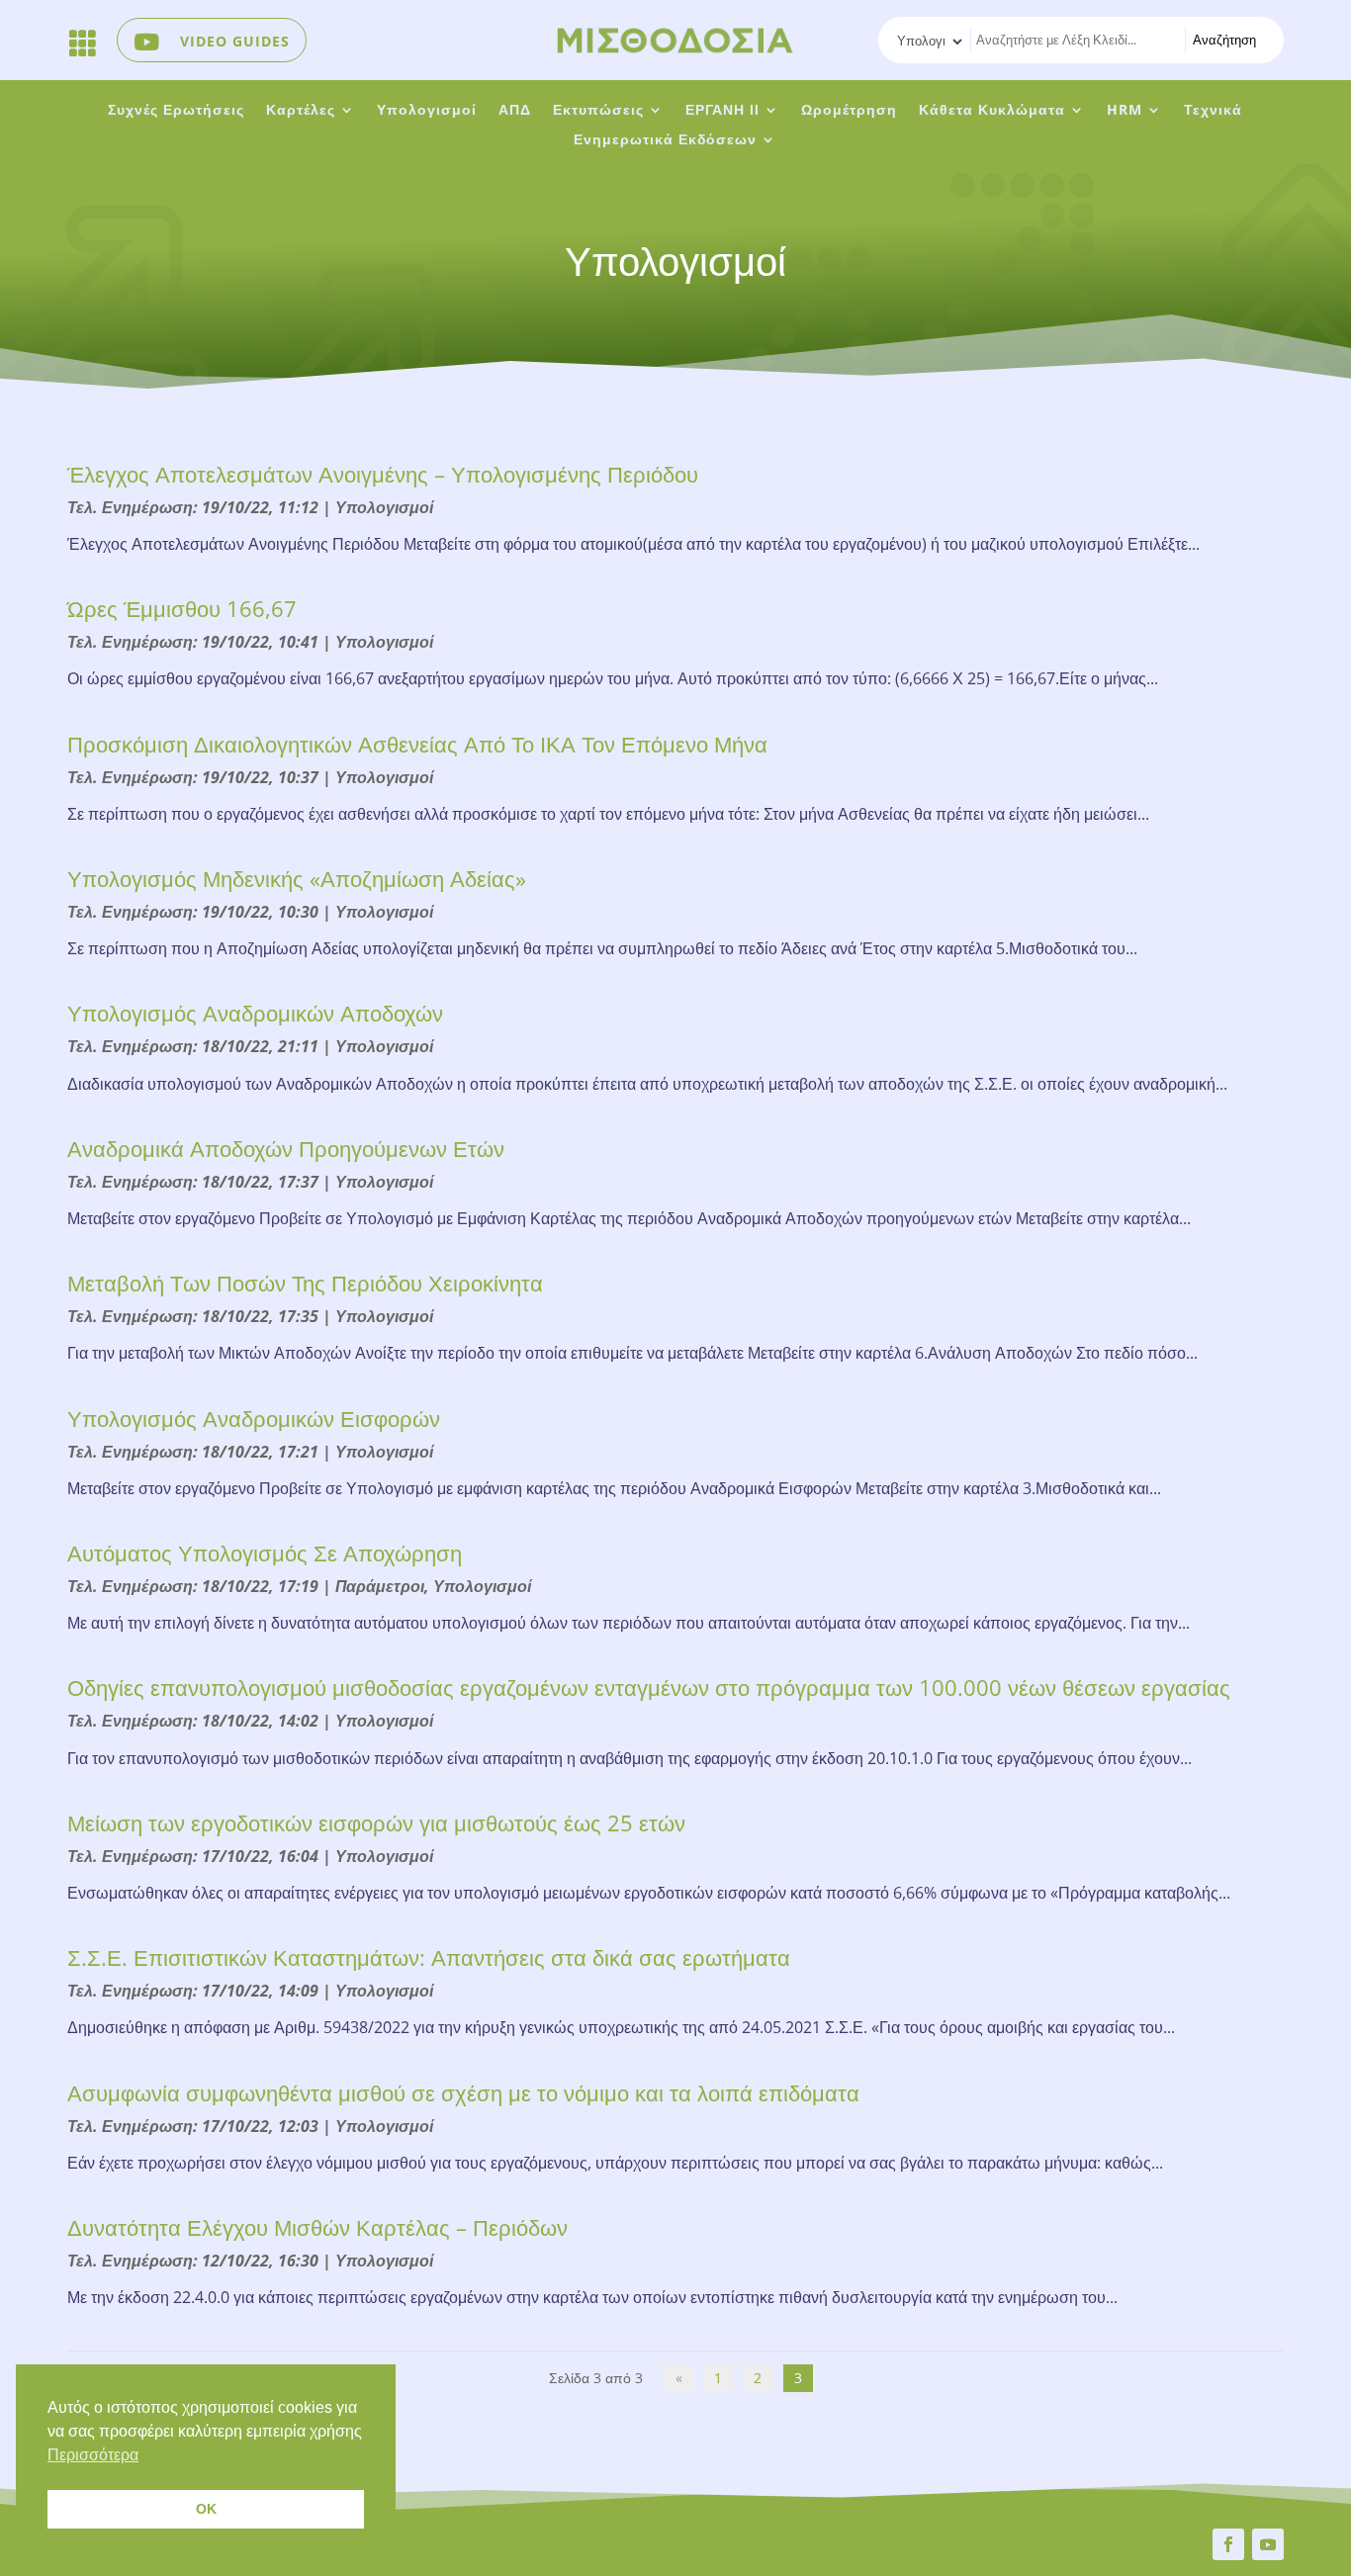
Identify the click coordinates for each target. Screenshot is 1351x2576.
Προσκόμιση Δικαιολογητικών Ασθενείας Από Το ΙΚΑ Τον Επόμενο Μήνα (417, 743)
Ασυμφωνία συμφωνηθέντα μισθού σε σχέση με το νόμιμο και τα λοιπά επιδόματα (463, 2092)
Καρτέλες (300, 111)
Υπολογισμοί (427, 111)
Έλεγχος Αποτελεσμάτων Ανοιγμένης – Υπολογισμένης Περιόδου (382, 474)
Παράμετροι (379, 1586)
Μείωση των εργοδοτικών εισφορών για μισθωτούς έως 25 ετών (376, 1822)
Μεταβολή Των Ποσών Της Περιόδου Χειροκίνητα (305, 1282)
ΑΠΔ (514, 111)
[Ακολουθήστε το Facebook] (1228, 2544)
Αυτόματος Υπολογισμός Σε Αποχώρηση (264, 1552)
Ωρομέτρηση (849, 111)
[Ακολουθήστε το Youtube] (1268, 2544)
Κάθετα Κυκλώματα (992, 111)
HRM (1124, 111)
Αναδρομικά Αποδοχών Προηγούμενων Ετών (285, 1148)
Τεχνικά (1213, 111)
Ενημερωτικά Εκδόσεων (665, 140)
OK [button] (206, 2509)
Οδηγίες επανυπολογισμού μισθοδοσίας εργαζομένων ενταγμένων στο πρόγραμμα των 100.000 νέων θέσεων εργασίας (648, 1687)
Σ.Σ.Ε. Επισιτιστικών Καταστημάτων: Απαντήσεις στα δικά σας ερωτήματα (428, 1957)
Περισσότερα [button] (92, 2454)
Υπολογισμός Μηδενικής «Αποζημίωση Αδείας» (296, 878)
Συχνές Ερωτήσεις (176, 111)
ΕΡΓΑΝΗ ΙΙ (722, 111)
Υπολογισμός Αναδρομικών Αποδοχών (255, 1012)
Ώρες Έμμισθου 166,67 (182, 608)
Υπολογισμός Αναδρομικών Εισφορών (253, 1418)
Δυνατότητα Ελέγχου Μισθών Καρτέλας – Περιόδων (317, 2227)
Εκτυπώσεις (598, 111)
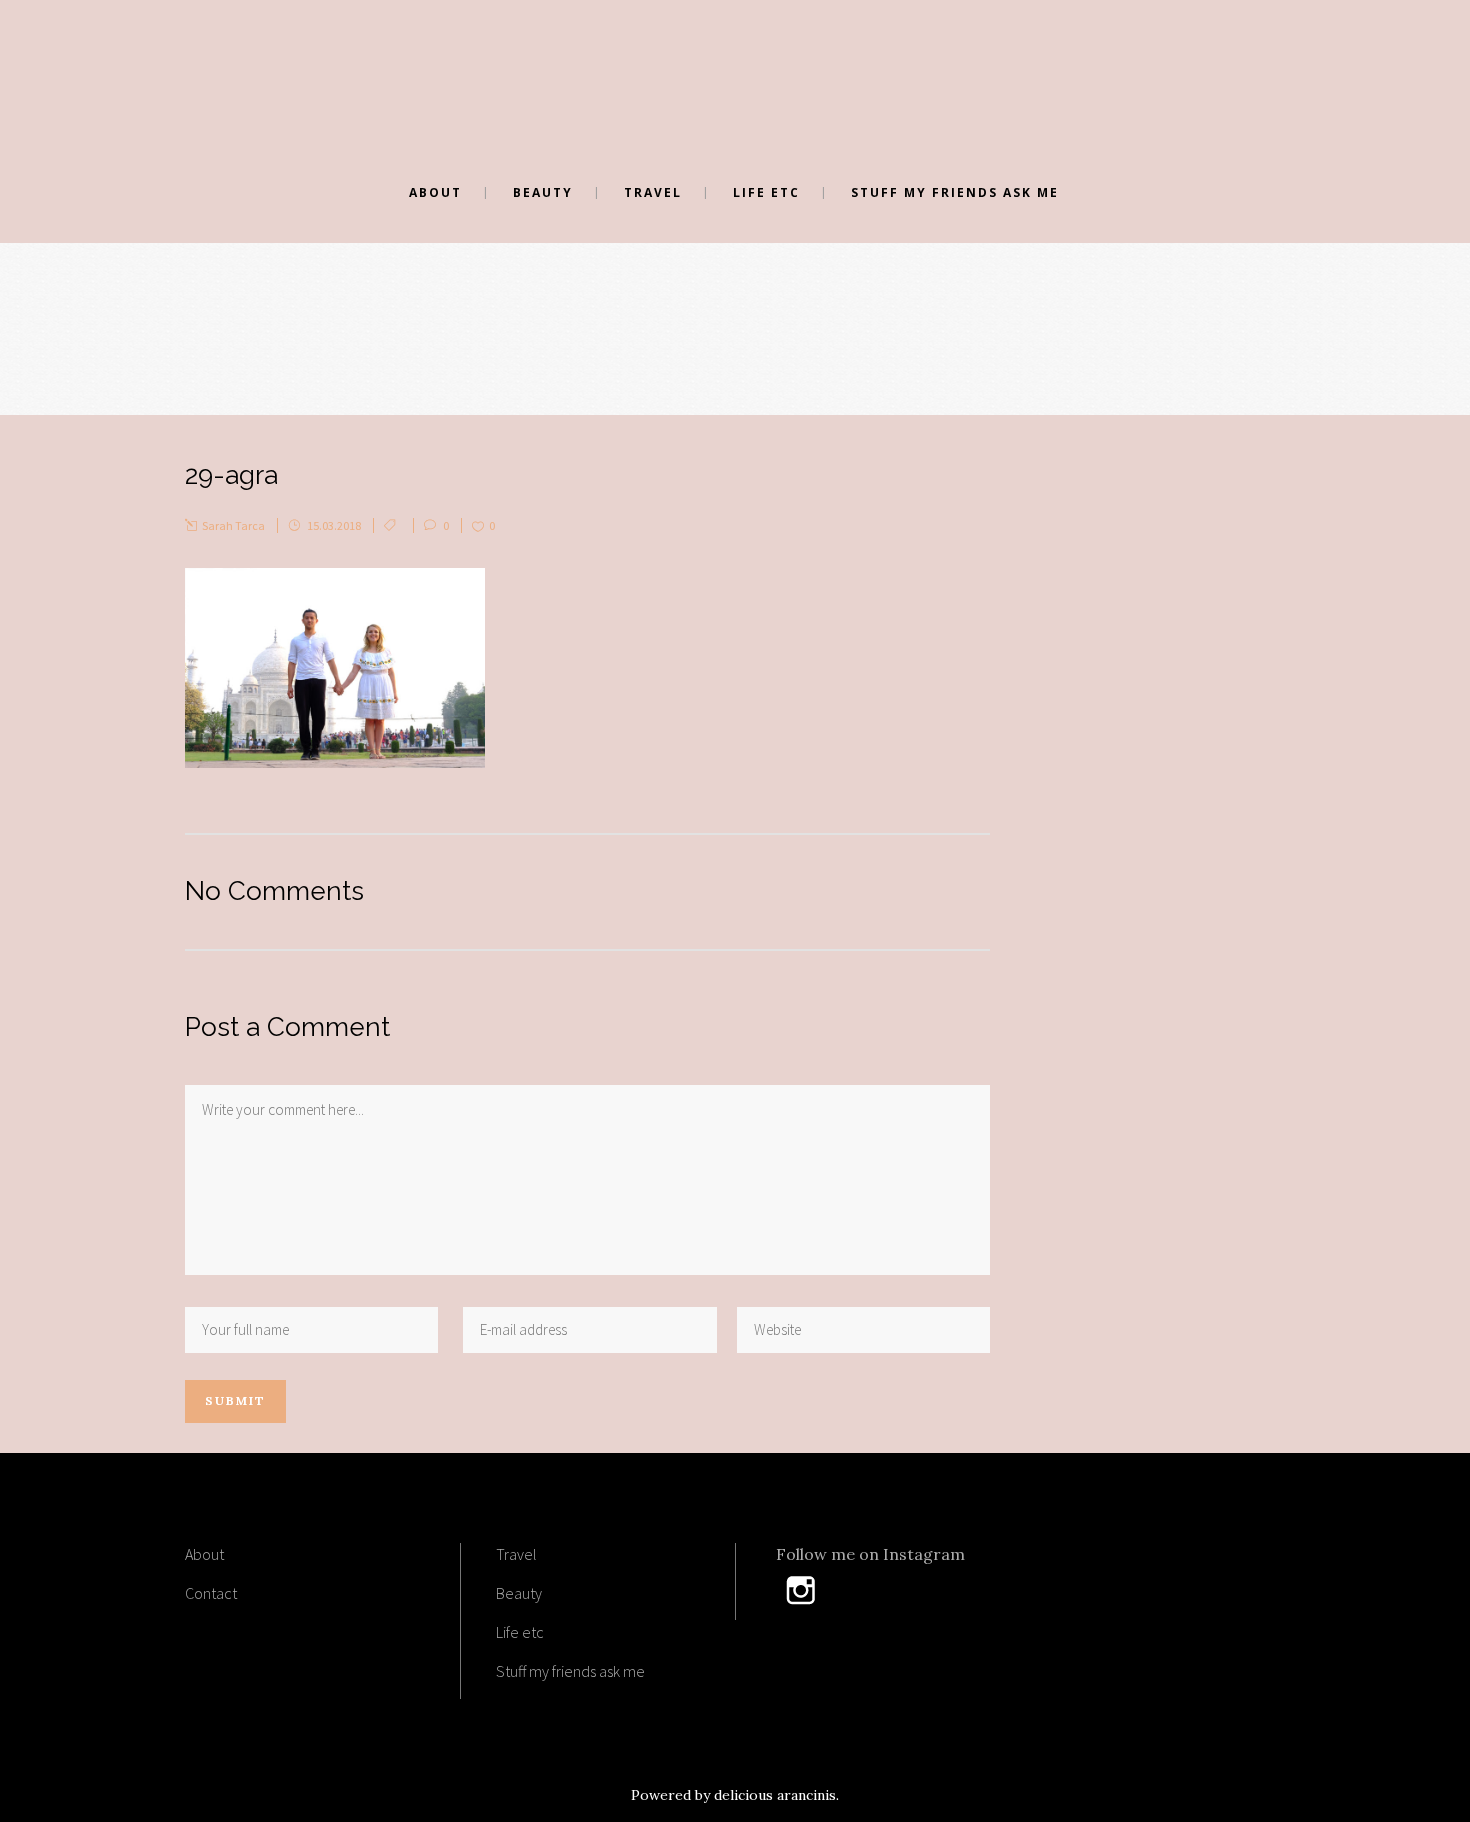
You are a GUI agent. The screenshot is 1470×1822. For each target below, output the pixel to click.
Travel (516, 1554)
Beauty (519, 1593)
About (204, 1554)
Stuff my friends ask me (570, 1671)
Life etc (520, 1632)
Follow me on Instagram (870, 1554)
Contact (211, 1593)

···

** What is being asked **
The expected answer is each line of the records above that includes the string "Ακολουθήστε".

** Finished exercise **
[Ακολουθήστε το Facebook] (1228, 2544)
[Ακολουθήστε το Youtube] (1268, 2544)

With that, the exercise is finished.